Secondo Coppolecchia nel complesso Scaloria-Occhiopinto ci si può ritrovare dinanzi ad un primitivo acquedotto, una straordinaria opera dell’uomo, incantevole seppur nella sua semplicità. Un metodo mediante il quale si fronteggiavano le necessità quotidiane dell’uomo primitivo. La siccità persistente da secoli, come riportano i grafici inerenti il clima dal 10.000 a. C. fino all’anno zero, stimolò la necessità di elaborare un pratico sistema attraverso il quale raccogliere acqua approvvigionandosi costantemente. Proprio a questo scopo fu ideato un semplice sistema fatto di centinaia di conche scavate nella roccia calcarea, collegate tra loro da solchi che guidavano l’acqua traboccante dalle vasche piene sino a quelle adiacenti e appena sottostanti. Dove non era possibile scavare conche si ponevano vasi di raccolta in modo che nessuna goccia d’acqua andasse sprecata.
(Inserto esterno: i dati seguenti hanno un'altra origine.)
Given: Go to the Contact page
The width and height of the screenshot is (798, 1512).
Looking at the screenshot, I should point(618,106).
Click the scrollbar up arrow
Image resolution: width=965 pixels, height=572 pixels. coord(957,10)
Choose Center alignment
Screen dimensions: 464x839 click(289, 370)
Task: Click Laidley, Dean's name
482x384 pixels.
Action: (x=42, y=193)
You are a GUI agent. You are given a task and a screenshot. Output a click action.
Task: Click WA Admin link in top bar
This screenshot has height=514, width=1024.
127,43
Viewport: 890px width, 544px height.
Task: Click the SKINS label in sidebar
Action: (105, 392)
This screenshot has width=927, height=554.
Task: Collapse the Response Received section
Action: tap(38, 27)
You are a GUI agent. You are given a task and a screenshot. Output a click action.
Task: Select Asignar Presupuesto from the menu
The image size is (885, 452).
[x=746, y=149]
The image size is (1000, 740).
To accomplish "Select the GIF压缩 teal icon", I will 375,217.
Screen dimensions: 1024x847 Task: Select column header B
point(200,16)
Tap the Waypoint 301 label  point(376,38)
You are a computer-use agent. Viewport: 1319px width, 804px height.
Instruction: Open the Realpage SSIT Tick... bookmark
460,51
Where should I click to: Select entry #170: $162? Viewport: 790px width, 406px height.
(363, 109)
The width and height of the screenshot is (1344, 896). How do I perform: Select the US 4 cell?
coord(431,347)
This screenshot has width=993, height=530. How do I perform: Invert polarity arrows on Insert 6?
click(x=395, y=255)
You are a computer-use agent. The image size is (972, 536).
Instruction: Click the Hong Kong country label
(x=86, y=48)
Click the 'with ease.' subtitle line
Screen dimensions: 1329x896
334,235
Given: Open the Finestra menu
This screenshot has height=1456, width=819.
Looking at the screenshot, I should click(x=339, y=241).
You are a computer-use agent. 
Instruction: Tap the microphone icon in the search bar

«Per portarla all’esterno – sostien Coppolecchia – è presumibile che utilizzassero degli otri, capienti ma soprattutto flessibili e in grado di strisciare contro le pareti del cunicolo senza rompersi. Tra l’altro, l’intero territorio del Gargano è disseminato di analoghi sistemi di raccolta di acque, con conche realizzate nella roccia lungo i percorsi degli armenti. –e prosegue– Nelle grotte possono formarsi conche naturali, il cui termine tecnico è “marmitta”, per effetto di correnti di acqua o aria che muovono i detriti in senso circolare che a lungo andare scavano la roccia. Ma ciò non è dato rilevarlo nel complesso Scaloria-Occhiopinto in quanto non sono presenti né correnti d’aria né di acqua».